Domanda

I'm very new to C++ (and studying Java). This is from HW but I think I've answered the HW issue and I'm just trying to get a better sense of pointers.

Say I have the following method:

int cubed(int a) {
  int * ptr;
  *ptr = a * a * a;
  return *ptr;
}

This compiles and works fine with the following:

int test = cubed(3);

I'm trying to get a sense of why it's bad to return a dereferenced pointer.

This question says that memory leak is a problem but I'm not sure why. Maybe because I don't understand what happens to a dereferenced pointer.

Does the lvalue just hang around indefinitely at that point? Do you have to actually delete the pointer? Any insight would be appreciated.

È stato utile?

Soluzione

The question you read is different. Say you had this code:

int cubed(int a) {
  int* ptr = new int;
  *ptr = a * a * a;
  return *ptr;
}

Now, you'd be leaking the dynamically-allocated int, because you'd return a copy of it and never delete the original.

Your code is actually worse because, instead of allocating with new, you're simply writing through an uninitialised pointer to memory that is not yours. In effect, you're writing to an int that does not exist.
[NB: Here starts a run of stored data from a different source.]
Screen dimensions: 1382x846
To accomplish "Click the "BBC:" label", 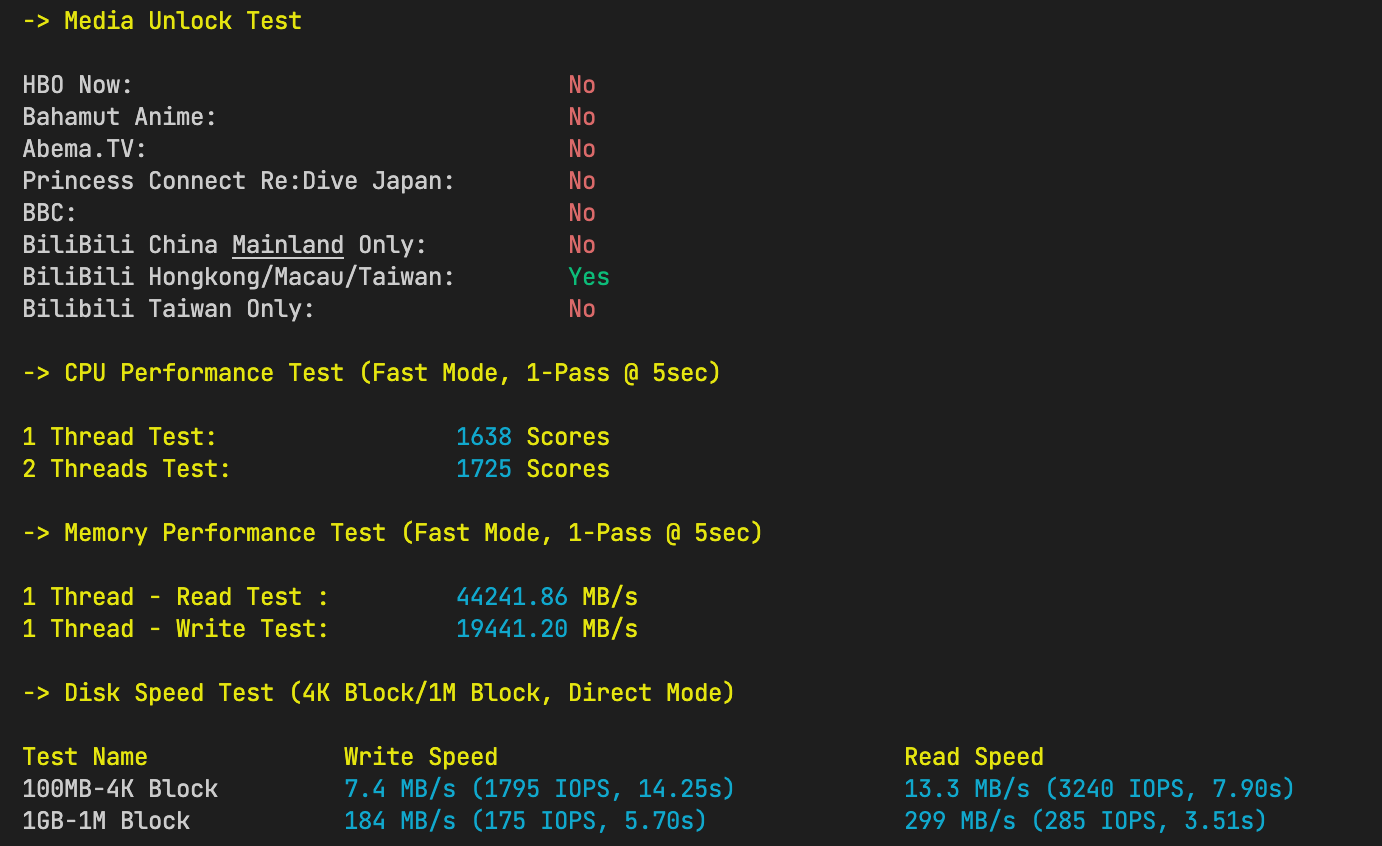I will (49, 213).
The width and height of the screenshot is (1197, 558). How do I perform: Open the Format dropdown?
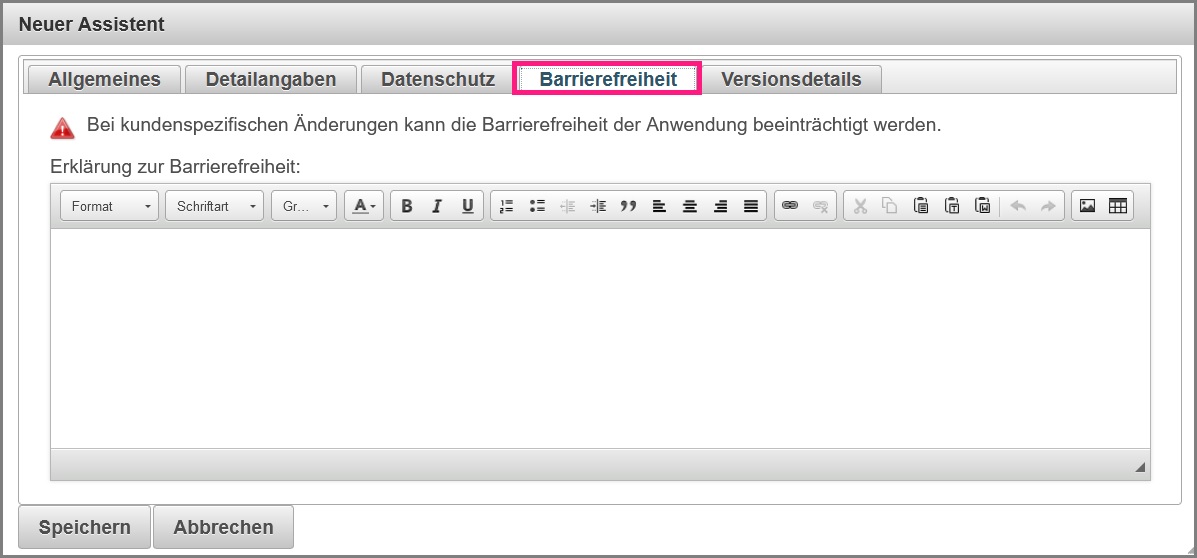[x=110, y=206]
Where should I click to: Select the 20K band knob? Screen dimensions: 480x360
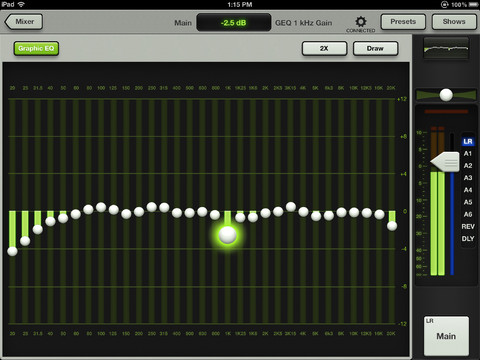click(392, 226)
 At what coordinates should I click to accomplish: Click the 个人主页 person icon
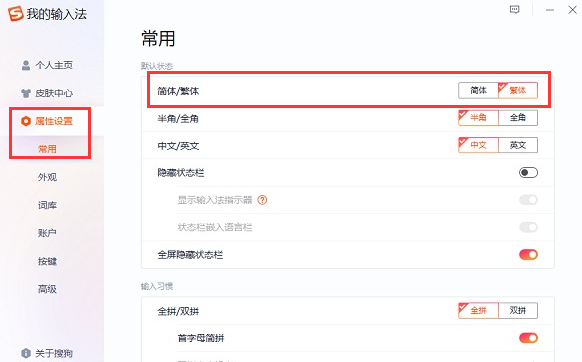[26, 65]
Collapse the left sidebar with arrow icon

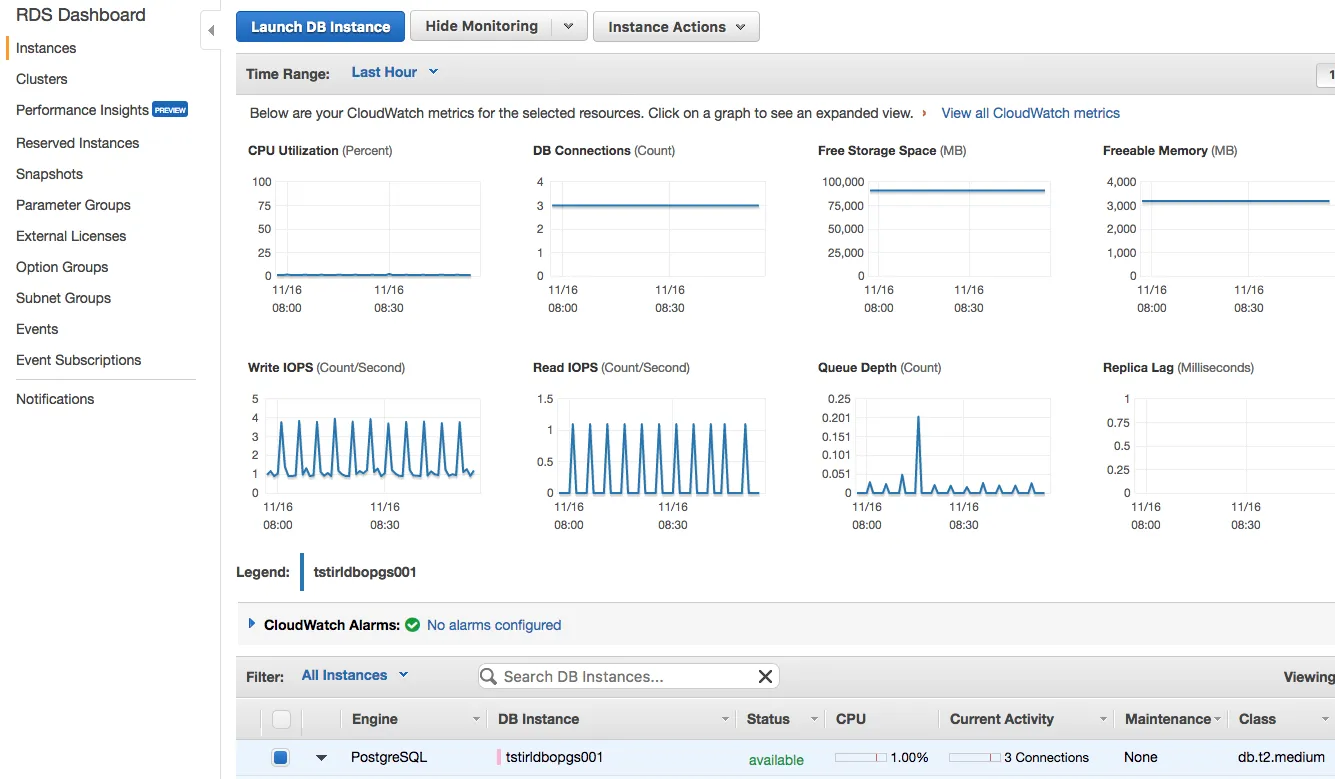click(x=210, y=30)
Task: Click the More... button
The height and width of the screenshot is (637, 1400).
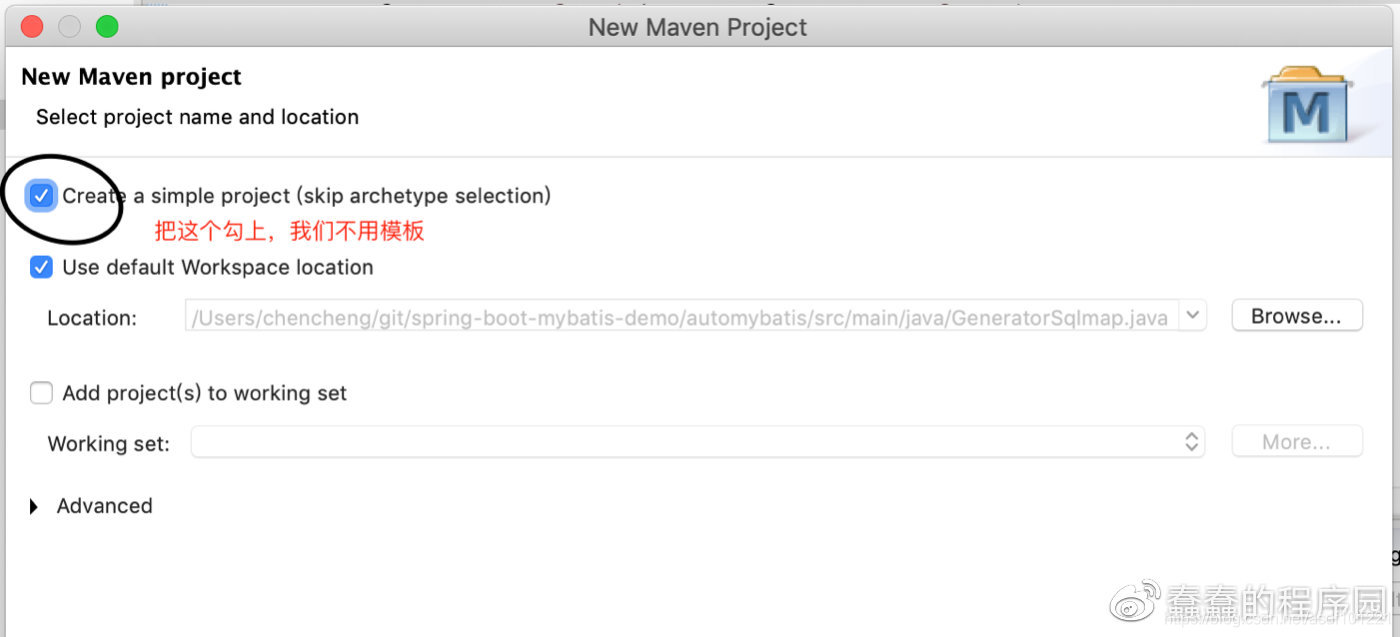Action: pos(1296,442)

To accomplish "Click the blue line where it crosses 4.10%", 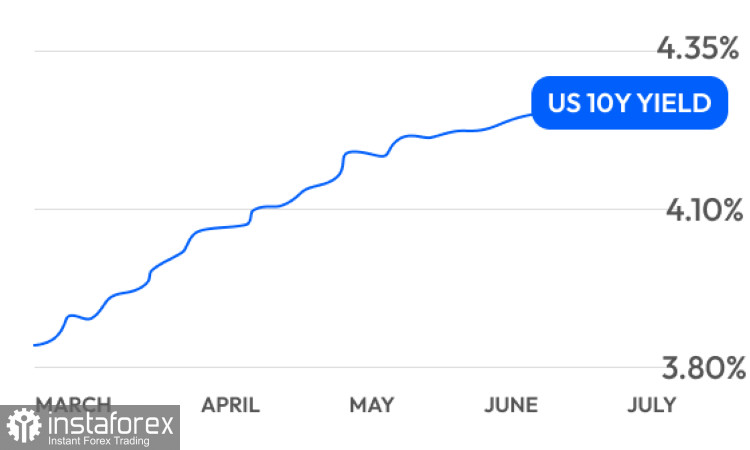I will 254,209.
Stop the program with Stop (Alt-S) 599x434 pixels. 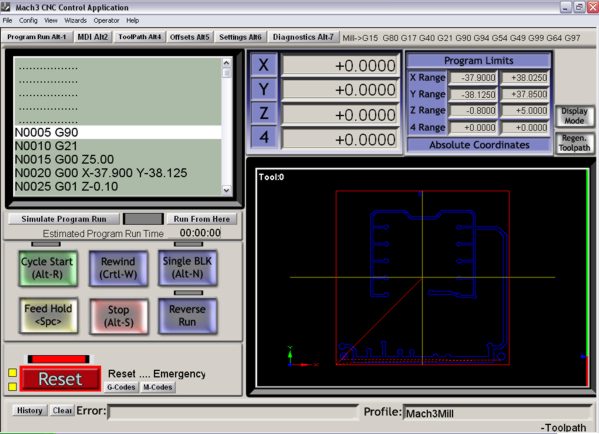(118, 316)
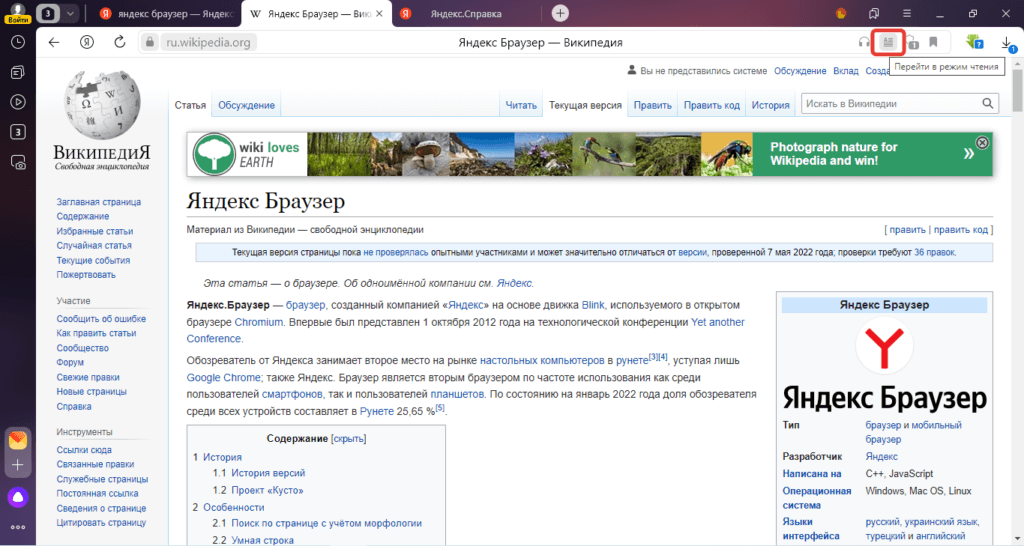
Task: Click the reader mode icon in address bar
Action: pyautogui.click(x=887, y=42)
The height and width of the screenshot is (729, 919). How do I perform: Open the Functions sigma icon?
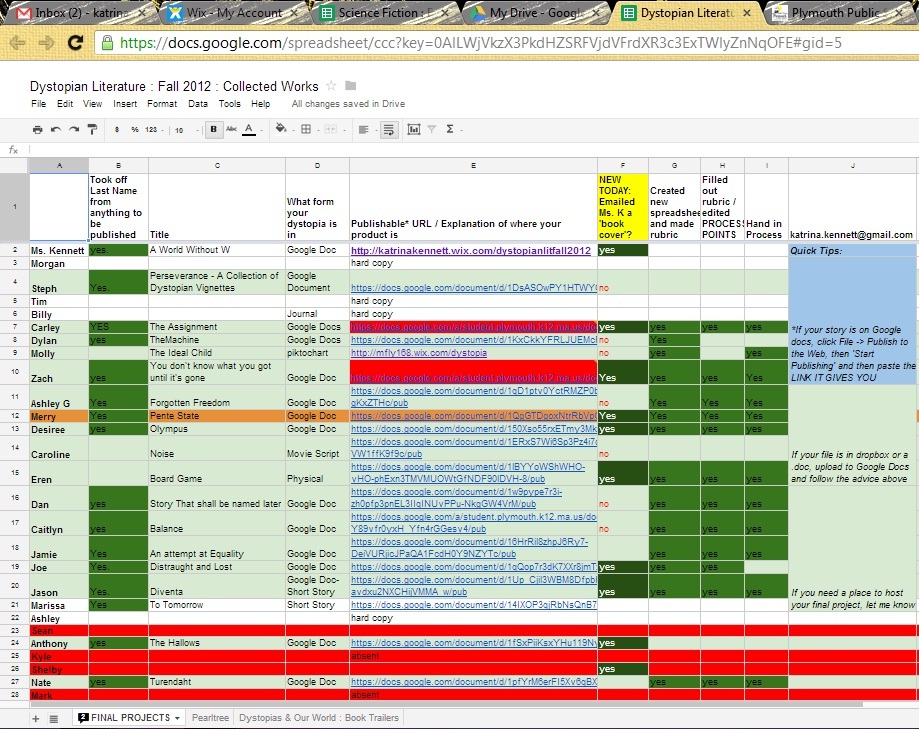449,129
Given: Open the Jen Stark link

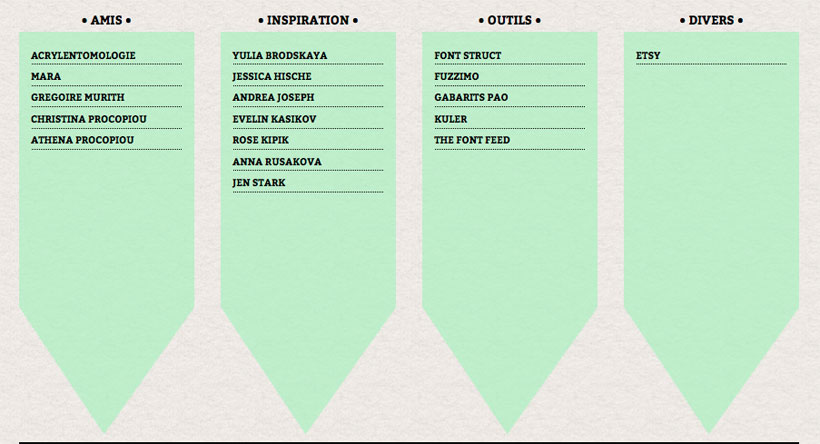Looking at the screenshot, I should click(259, 183).
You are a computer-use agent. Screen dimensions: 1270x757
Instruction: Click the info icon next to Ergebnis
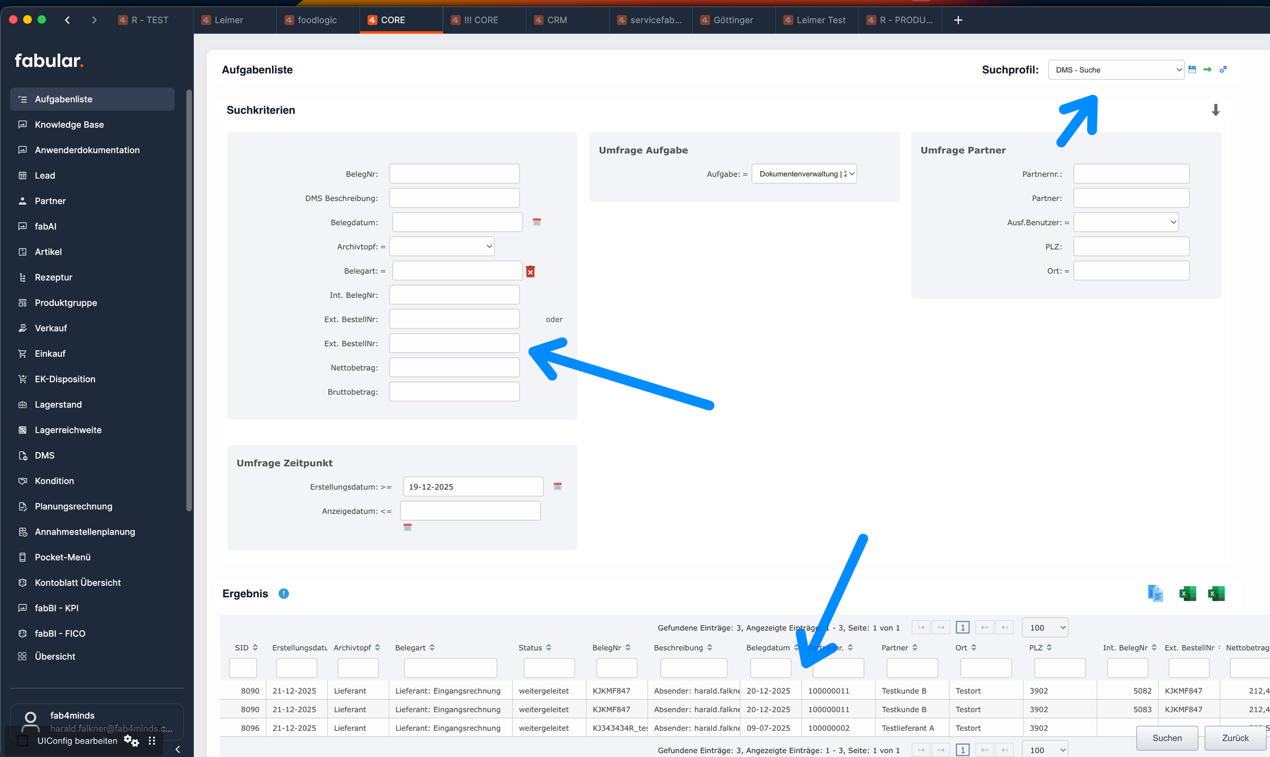click(284, 594)
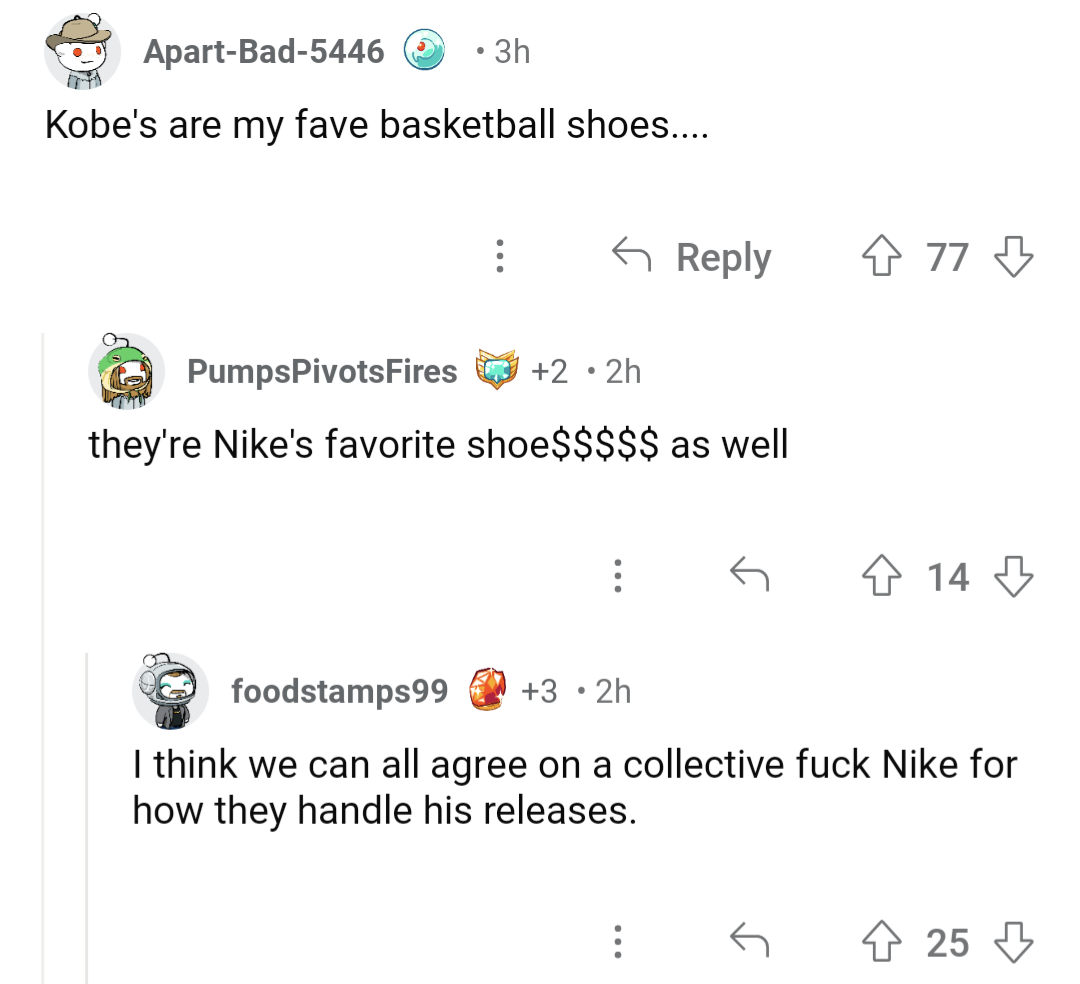Open PumpsPivotsFires's profile page
The height and width of the screenshot is (984, 1080).
point(320,370)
What you should be doing is this:

constexpr int cubed(const int a)
{
   return a*a*a;
}

Or just invoke std::pow(value, 3) at the call site.

Altri suggerimenti

There is no memory link in your code, but there is another big bug.

You declare int * ptr; inside the function int cubed(int a), so it is a local variable.

The value of ptr will be random - might be NULL, might point to garbage, might point to some perfectly valid address. You don't initialize the variable ptr, so your code will sometimes crash.